In the last blog post, I talked about the requirement for planning as part of an APT. Another requirement is the “P” of APT – persistence.

Successful attacks are typically staged, that is, they rely on multiple stages before a successful completion. An attack might breach a particular organization in order to loot documents that can then be reused as the bait for a spear-phishing campaign. As this process indicates, the idea of only one weakness or vulnerability being exploited in order for an attack to succeed is woefully outdated. A small vulnerability, imaginatively compounded with others, is what will enable an attacker to compromise a secured target. This is especially true for social engineering, a technique that uses the careful aggregation of information leaks to build up a profile of a target.

With large organizations with tens of thousands of employees, an attacker will likely prioritize their targets in terms of which are the most likely to provide the desired access or data. Taking the time to comprehensively profile key target personnel and their relationships is what increases the likelihood of a social engineering pretext being accepted. In order to create a convincing impersonation of a business client or partner, mistakes must be minimized. As technologies such as two-factor authentication become prevalent to mitigate weak password practices, tricking users will most likely remain an effective attack method.

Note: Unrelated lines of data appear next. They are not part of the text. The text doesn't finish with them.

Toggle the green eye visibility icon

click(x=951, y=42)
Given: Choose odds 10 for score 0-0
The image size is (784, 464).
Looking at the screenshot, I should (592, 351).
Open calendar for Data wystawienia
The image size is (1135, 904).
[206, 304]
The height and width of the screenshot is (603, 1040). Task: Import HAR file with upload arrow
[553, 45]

Persistence in passive information gathering allows the attacker to understand the target and their weakness before a packet is even sent to the target’s network. Once the attacker has decided on a particular Course of Action (COA) in order to compromise the target, a low attribution infrastructure may be used for conducting the attack, for example, pre-compromised machines forming a botnet of Operational Relay Boxes (ORBs). In order to complete the initial intrusion, exploits may be used, but tricking the user into enabling macros in an Office document, for example, is less likely to be detected by host or network based security devices. Malware such as Remote Access Trojans (RATs) may be dropped onto the victim’s machines but the presence of foreign binaries on a system are another chance to be detected by, for example, application white listing systems. Process injecting into white-listed processes and remaining purely in memory (like Duqu 2.0) may be required for hardened targets, but abusing systems administration tools such as PowerShell is also a popular approach.

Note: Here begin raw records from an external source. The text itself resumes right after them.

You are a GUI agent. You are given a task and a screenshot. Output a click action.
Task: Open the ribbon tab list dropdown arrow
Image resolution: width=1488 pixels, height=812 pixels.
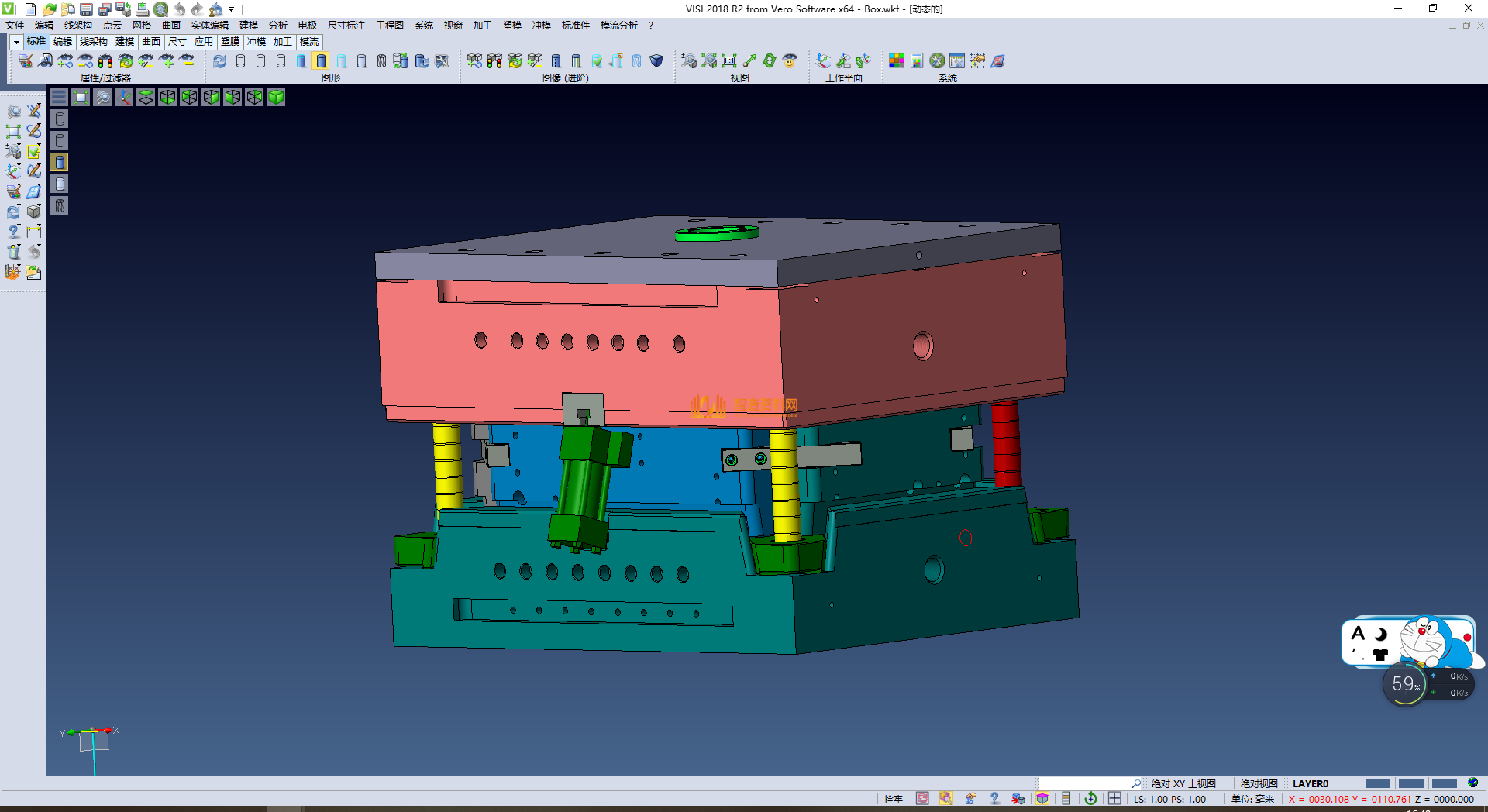click(16, 42)
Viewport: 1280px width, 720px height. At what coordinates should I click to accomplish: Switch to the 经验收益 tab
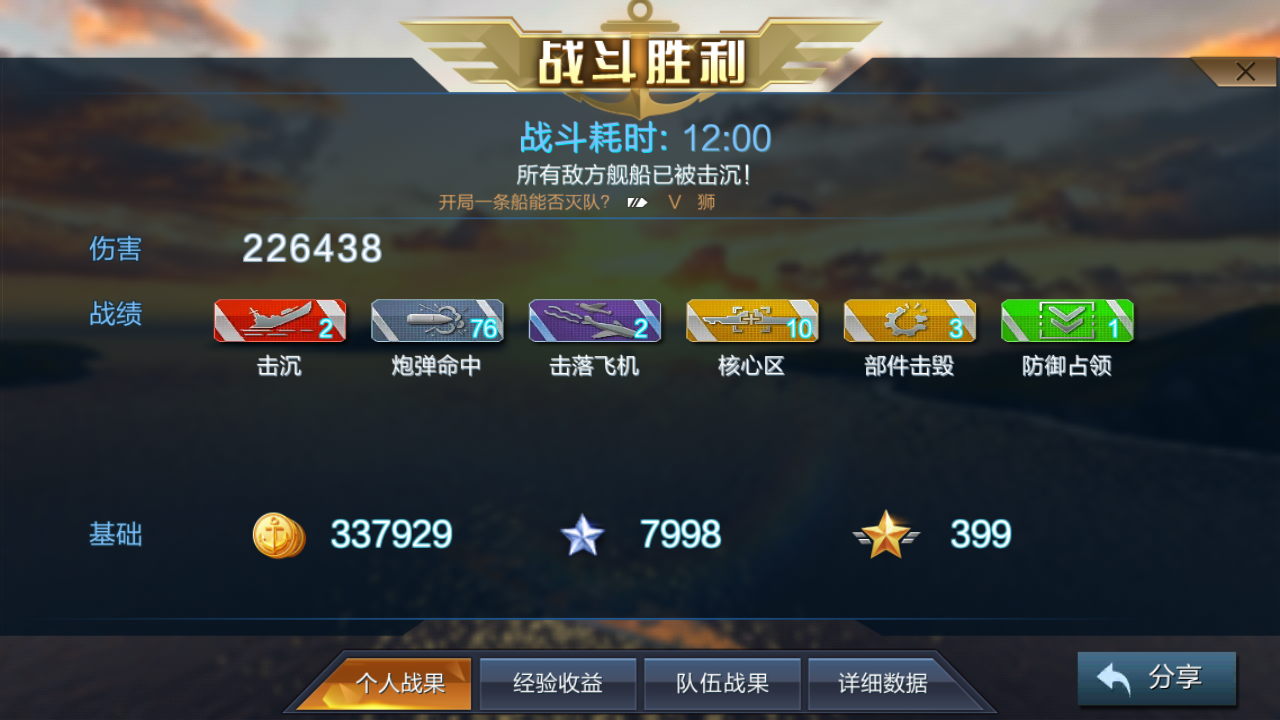pos(558,683)
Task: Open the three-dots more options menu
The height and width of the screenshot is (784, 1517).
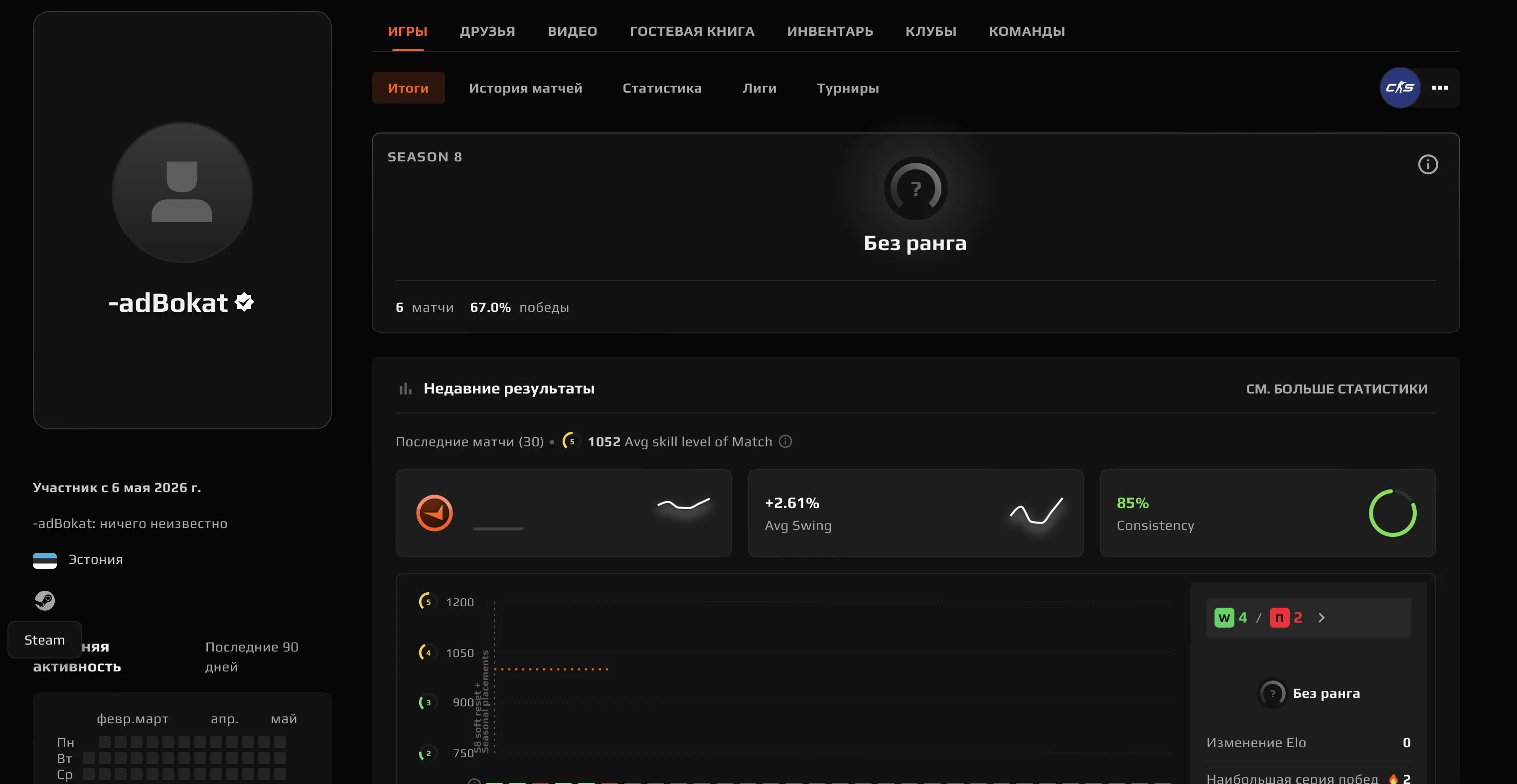Action: (1440, 88)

Using these available tools allows an attacker to explore and enumerate the internal network without relying on the introduction of any additional tools. Once the initial intrusion is complete and a foothold is established inside the perimeter of the target network, persistence comes into play again during the internal information-gathering phase. An attacker has only limited control of where they will end up behind the perimeter, and the next task is to discover the target assets in order to complete the mission. This process can be daunting in the case of organizations with tens or even hundreds of thousands of employees, a similar number of machines, dozens of internal networks accessible only through specific VPNs or “jumpboxes” (machines that allow access to other networks) and many types of internal security devices.

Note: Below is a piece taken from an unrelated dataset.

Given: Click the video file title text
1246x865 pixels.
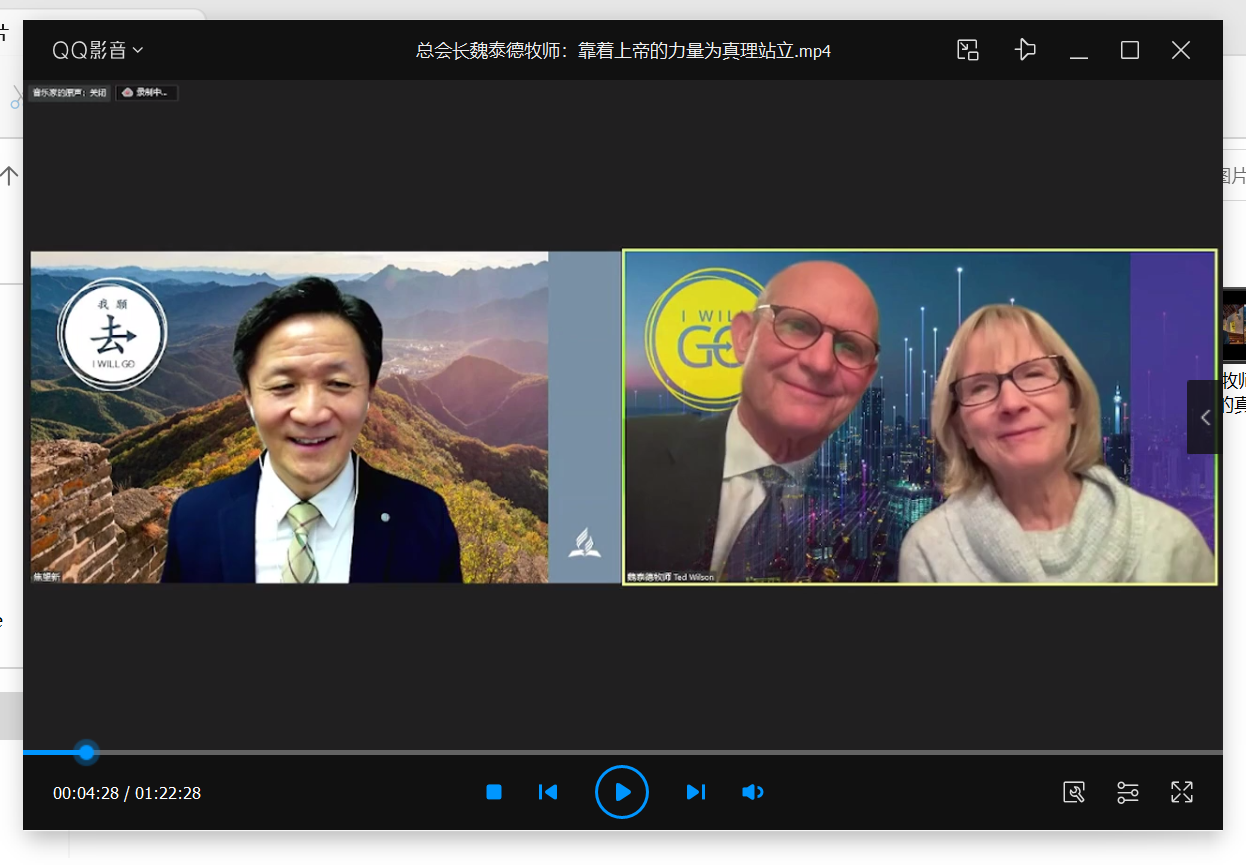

As stealth is critical to success, techniques such as privilege escalation and active network/port scanning may well be off the table due to the noise they create in logs and elsewhere. Therefore it is persistence that pays off. An attacker must wait for extended periods of time to gather the necessary information in order to fully map out the networks behind the perimeter. This step is vital to the operation. Without an accurate map of the internal networks, the attacker has no idea of how to establish a “flight path” towards the target assets. In the case of Su-Bin, the attackers complained in emails that the work took longer than expected due to the complexity of Boeing’s internal networks. Any network reconnaissance may have to be done in a way to not trip any internal security controls, typically achieved by masquerading as legitimate network traffic. Luck may also play an important role here. If the attacker lands on a corporate desktop machine used by a network engineer that contains up-to-date network diagrams, then the attacker’s work is dramatically simplified. However, this cannot be relied upon; any crumb of information is likely to be taken from compromised machines, not only any documents on the local file system, but also emails and instant messenger logs may provide useful clues. Identification of user names, network file systems, naming conventions, password policies and file system layouts are useful here as well as live credentials.

Credentials are worth gold. Many tricks will be used to find them. Social engineering of users from inside the organization itself may be a useful tactic, especially as the trust which social engineering exploits will typically be even higher between people in the same organization. Credentials are preferred to exploits as they are significantly stealthier, especially if they are used at similar times and from the same places as the legitimate user typically would. Again, the goal is to not be noticed and exploits may fail or be detected by host or network detection systems. An attacker may use harvested credentials to move laterally throughout the network, in order to entrench themselves deeply in the network and survive if a compromised host goes offline for whatever reason. Gathering data and credentials from these compromised machines and exfiltrating them out of the target’s network undetected will further serve the purpose of in-depth internal reconnaissance.

In order for an attack to successfully be persistent, it requires significant resources and my next blog post will tackle this in more detail.